Evgeni Malkin has been held off the scoresheet completely and he has five shots on goal in four games. The Penguins haven't gotten a goal from Malkin since March 6, a span of 14 games that he's played and 22 games overall.

Malkin admitted he is playing with an injury and has labeled himself at 85-90 percent healthy.

"There's lots of talk of him maybe being injured, it's hard to tell, but I saw in the second period [of Game 4] his movement was a lot better, he showed more speed and he stood out more," Farrish said. "It's hard for him to get any movement with the back pressure from the Rangers and their six solid defensemen out there. But a guy of that caliber he can come out and get a hat trick next game. If he starts getting some shots he has the potential to be a two- or three-goal scorer."

Banking on that to happen might seem like a shot in the dark at this point, which is why Farrish believes the Penguins can't stray from their game plan that has at times worked well in the series, such as in the third period of Game 3 and the first period of Game 4.

The problem is the Penguins have scored two goals in those periods. Had they gotten one or two more this series might be even now, or even 3-1 in favor of Pittsburgh.

Farrish said the difference has a lot to do with the ability of the Rangers' defensemen to join the rush and create offensive chances, something the Penguins' defensemen have not done consistently because of depth and New York's back pressure.

New York has gotten 10 points from its defensemen; Pittsburgh has gotten six points from its defensemen.

"The edge goes to New York in that department," Farrish said. "Pittsburgh has tried to do the same thing but they don't have as much of the gift of offense from their defensemen as New York does and really I think that's been the difference in the series so far."

If the Rangers make it the difference again in Game 5 they should be able close out the Penguins.

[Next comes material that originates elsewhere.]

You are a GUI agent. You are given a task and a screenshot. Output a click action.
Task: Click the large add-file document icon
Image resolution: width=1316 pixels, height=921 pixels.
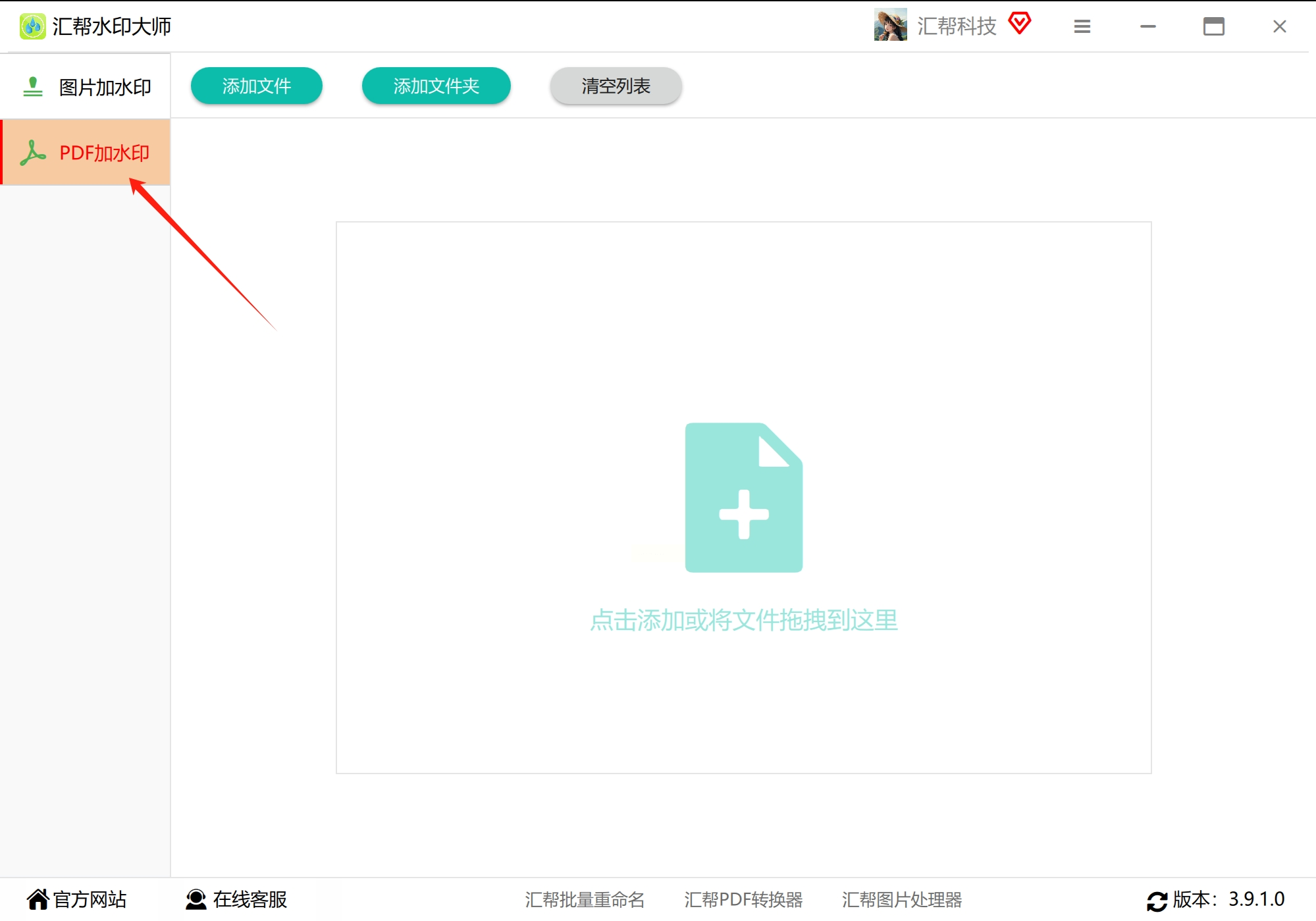click(743, 498)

If they come out and play the way they did in the first period of Game 4 they will give the Penguins hope.

"I think they have to go for the kill," Farrish said. "They didn't have a very good start in the last game. They were a little lethargic. Their execution was off. They were throwing hope passes, just coming down the wing and throwing pucks into the middle kind of hoping somebody would get it and get a shot on goal. It caused a lot of turnovers for them so they were on their heels a lot for the first period basically. I just don't think their focus and compete level was where it needed to be. But now you can see the end of the tunnel so to speak and hopefully from their point of view they can have a better start to the game. If they can get a lead they can really demoralize the Penguins."